Stylesheets are meant to load things the page needs right then right now. That’s why they block. If you chose to use loud frameworks like Bootstrap or Foundation your CSS weight got away from you quickly. Next thing you know you have these loud, heavy, blocking stylesheets loading on pages that use only a small percentage of the styles within them. Your root issue isn’t that external stylesheets were designed to block. Your root issue is your stylesheets were designed to block too.

Measure the percentage of your styles that are used on your pages. Consider measuring the percentage of your styles used on your whole website. If you are loading a significant percentage of styles that are never used then that’s square one. Start there. Critical CSS didn’t get you into this mess and it can’t get you out of it.


  • HTML often isn’t cached
  • external stylesheets are often cached

Global styles should be delivered once. Only once. With little exception, when they are are delivered they should be delivered in a cacheable manor.
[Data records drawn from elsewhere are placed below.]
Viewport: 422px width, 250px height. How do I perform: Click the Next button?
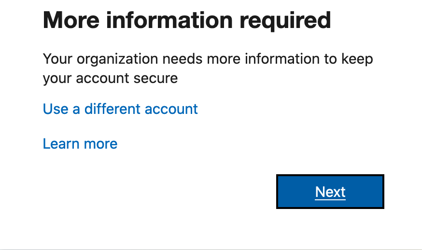[x=330, y=192]
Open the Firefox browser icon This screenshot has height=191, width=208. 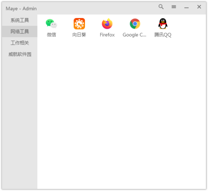tap(107, 24)
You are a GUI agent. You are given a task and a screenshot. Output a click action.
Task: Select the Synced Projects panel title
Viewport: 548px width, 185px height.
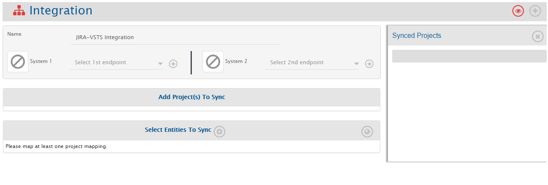(416, 36)
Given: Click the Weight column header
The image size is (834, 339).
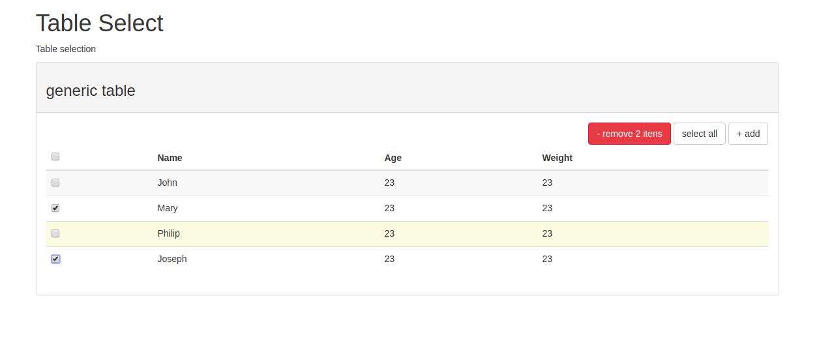Looking at the screenshot, I should pos(557,158).
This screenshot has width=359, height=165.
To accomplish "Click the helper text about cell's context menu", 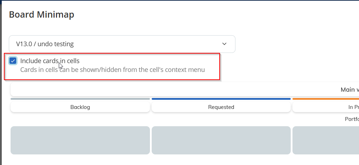I will (112, 69).
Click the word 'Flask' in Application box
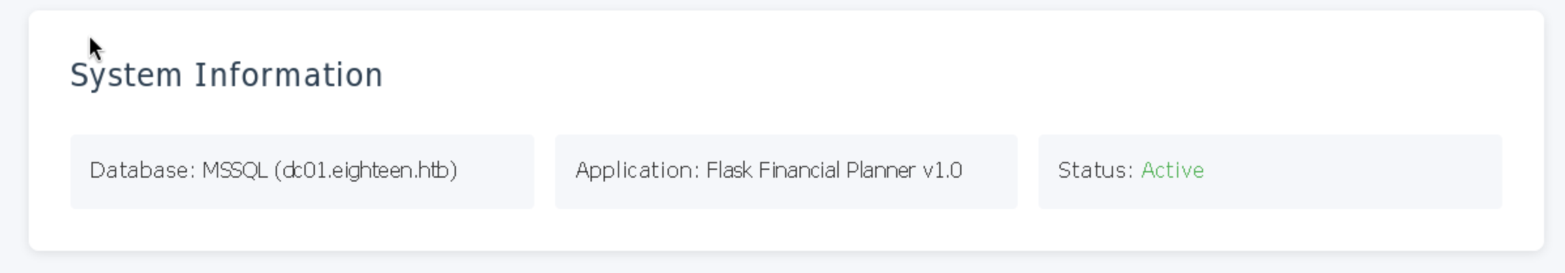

Focus on delivering styles that are relevant to the specific page rather than a specific part of the page. If you are using id or name attributes in your markup people will find ways to share more specific parts of your pages. If you ever use the location hash to link to specific parts of your pages in your social media campaign you already inviting people to skip right passed “the fold” of your webpage.

What Else?

Here are some things you should consider prior to inlining styles:

Once you have made the above considerations you should have a pretty snappy site. If your minified CSS weight is near 100kB, is there anything you can do to lighten your CSS payload? What percentage of loaded style are being used on your pages?

Still not snappy enough? At this point you may consider inlining CSS to improve perceived first loads.

Don’t Listen to Me

There is no absolute right answer here. As a Web Designer it is up to you to analyze your project and the weight of your assets against the browsing patterns of your users and make an educated guess on the best approach to take. Do your own performance testing. Test for the visitor patterns you have as well as the ones you want. If the visitor patterns you have are not the visitor patterns you want at that point you can decide to fail by never allowing yourself to succeed or you can design for the results you want. Usually clients want a website that people would return to or browse a little before leaving. Think twice before “optimizing” with a tool that is incapable of cashing in by leveraging the browser cache.